Despite this I, for one, wish that Corbyn had come out more firmly in favour of a ‘People’s Vote’ in all circumstances, in the approach to this election. I actually thought he was going to do this, banking on Labour Brexiteers’ realisation that there was no real alternative, after both main parties’ efforts to reach a compromise – the May-Corbyn negotiations – had broken down. If he had, I for one would have voted Labour, and possibly many others too. That compromise would have involved a close (Norway-style) customs arrangement with the EU, which was the ‘red line’ May refused to step over, mainly because it would involve ‘free movement’ still, which she abhorred, in deference either to the xenophobia she believed was rife in Britain, and on her appalling Tory right wing; or to her own. (Her entire Home Secretaryship was defined by its cruel hostility to immigrants – that ‘hostile environment’. She really is a monster, together with all her other faults. Shed no tears for her just because at the end she shed some for herself.)

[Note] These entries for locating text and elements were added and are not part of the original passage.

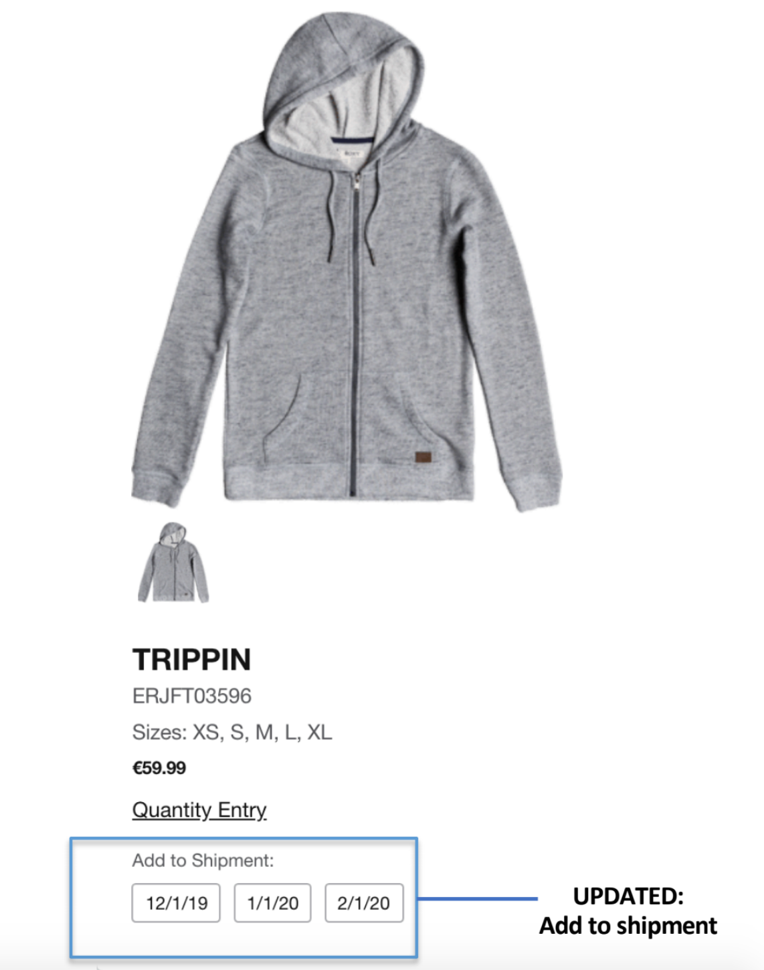Open the Quantity Entry link
Viewport: 764px width, 970px height.
point(199,809)
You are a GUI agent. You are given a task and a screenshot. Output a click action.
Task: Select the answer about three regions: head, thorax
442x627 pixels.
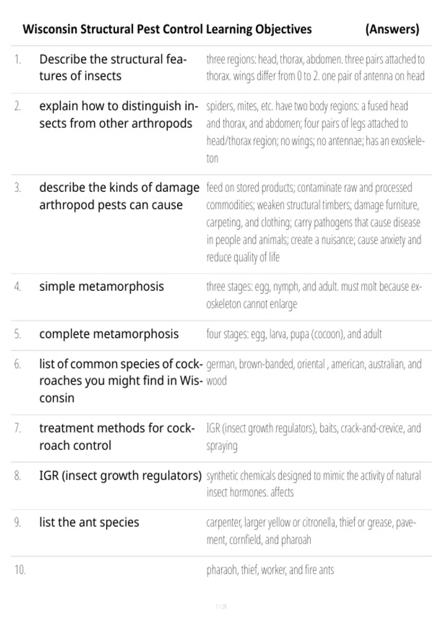point(315,67)
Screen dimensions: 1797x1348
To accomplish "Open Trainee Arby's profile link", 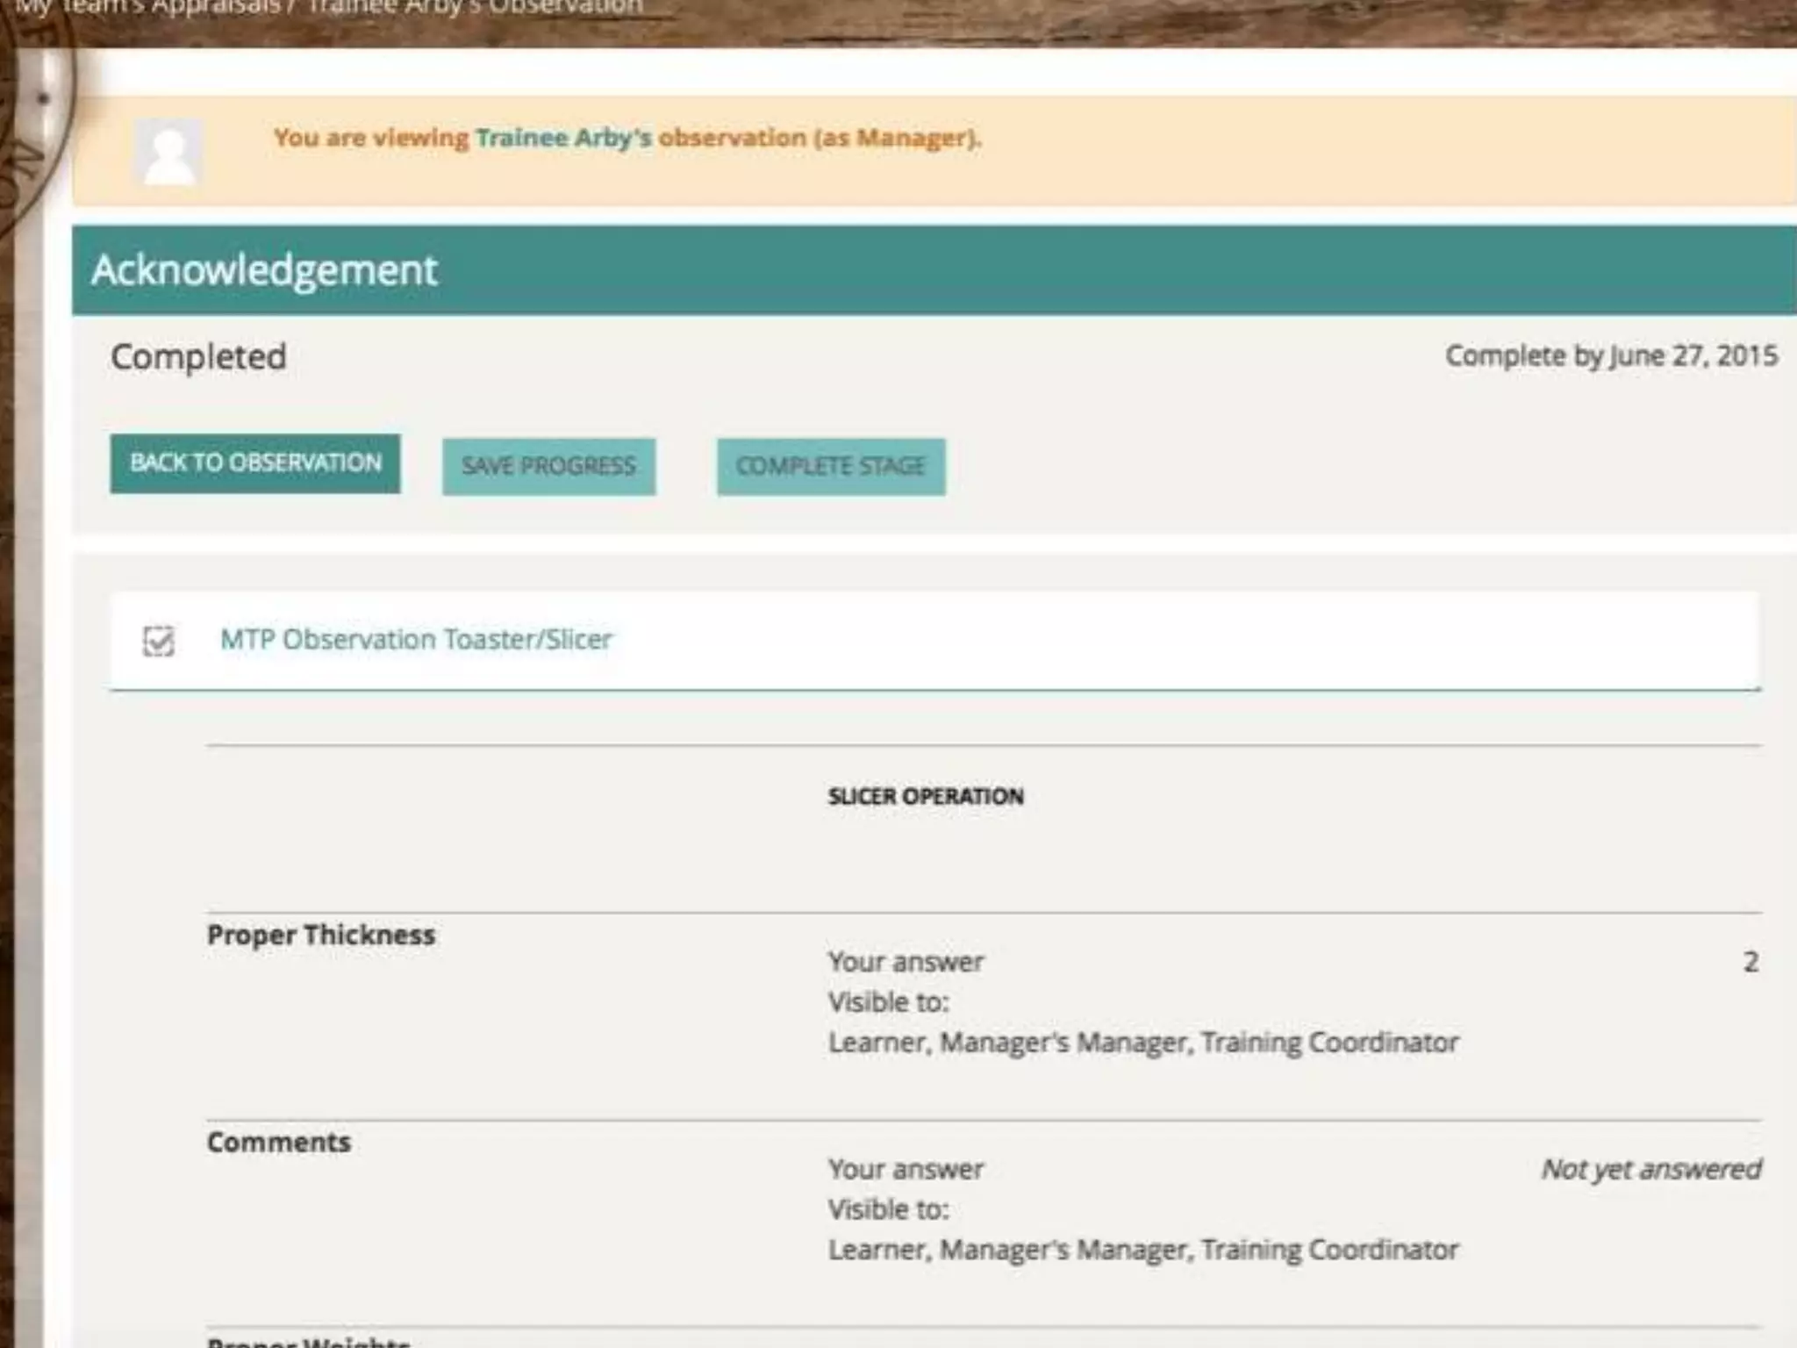I will click(x=562, y=138).
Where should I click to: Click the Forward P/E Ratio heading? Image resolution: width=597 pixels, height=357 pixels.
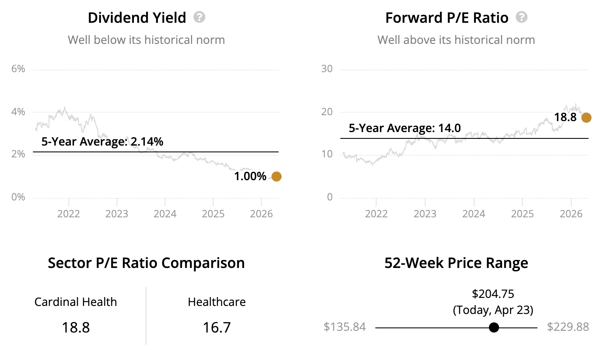click(447, 18)
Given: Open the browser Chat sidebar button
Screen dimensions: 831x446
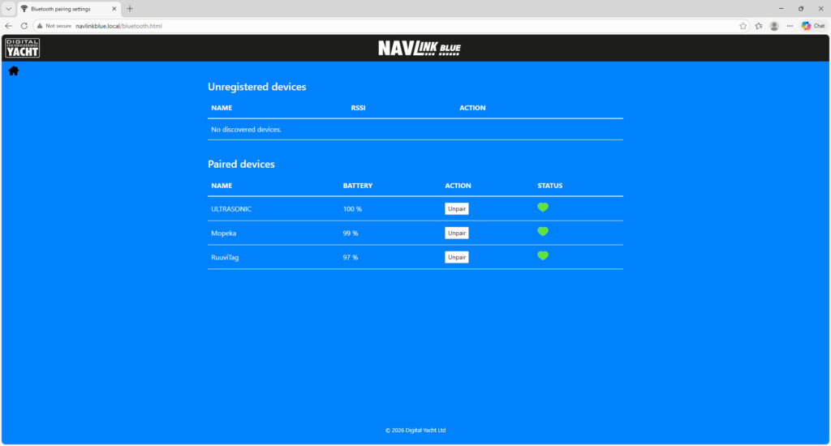Looking at the screenshot, I should click(x=813, y=26).
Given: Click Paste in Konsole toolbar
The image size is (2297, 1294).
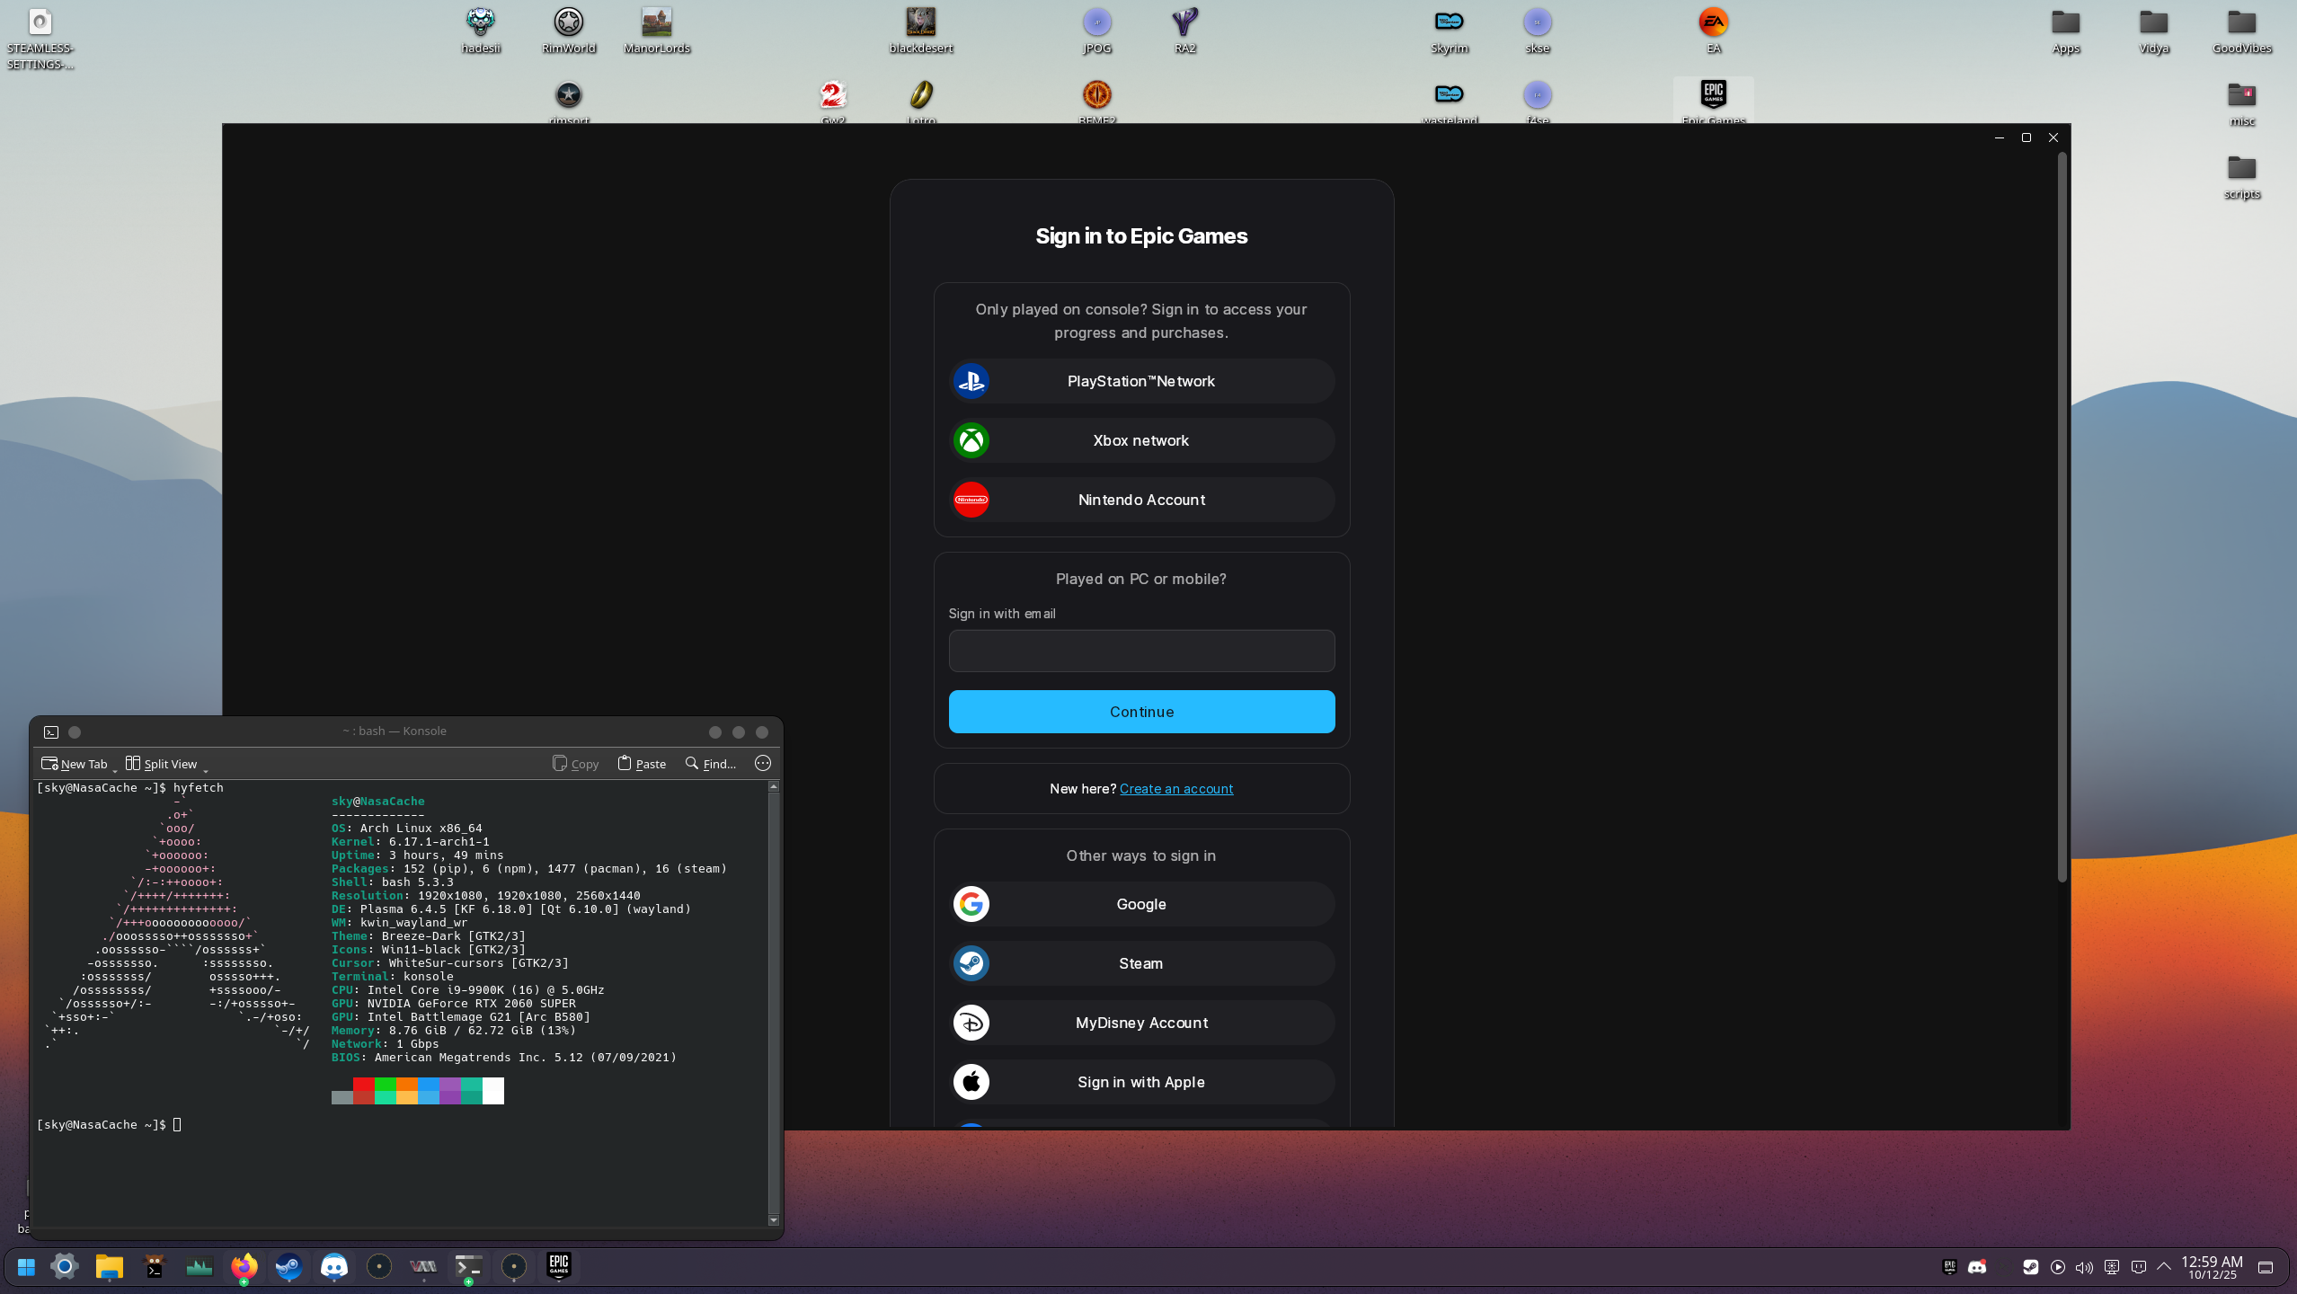Looking at the screenshot, I should pyautogui.click(x=642, y=764).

Corbyn’s compromise, which he set out quite clearly, could have brought this crisis to an end. If he had been in a position to negotiate it with the EU he would probably have succeeded; hence his preference for a General Election over a referendum. It wouldn’t have been my ideal outcome, as a committed albeit critical European (who has even taken up another citizenship in order to preserve his European one); but it would have come fairly close. It also would have ‘honoured’ the result of the 2016 referendum, however little ‘honour’ that referendum deserved. Most Brexiteers – aside from the crazies – could have accepted it. It might even have ‘brought the country together’ again. For the priority, surely, must be to avoid civil war? A ‘hard’ Brexit certainly won’t do that. Nor, I fear, would our return to the EU.
We’ll see what happens after the upcoming Tory leadership election (please not Boris!), and the next General Election, which will surely come soon. In the meantime I’m occupied with trying to work this whole affair into the final chapter of the new edition of my The Lion’s Share – I’m attracted by the idea of using it as a symptom of the ‘fall’ of the British Empire and of Britain; and, secondly, with deciding what to do with all my books, if I finally decide to settle permanently in Sweden, in order escape from a country I used to be fond of, but now no longer consider mine. Anyone want to come to Hull (UK) and take them away? For free?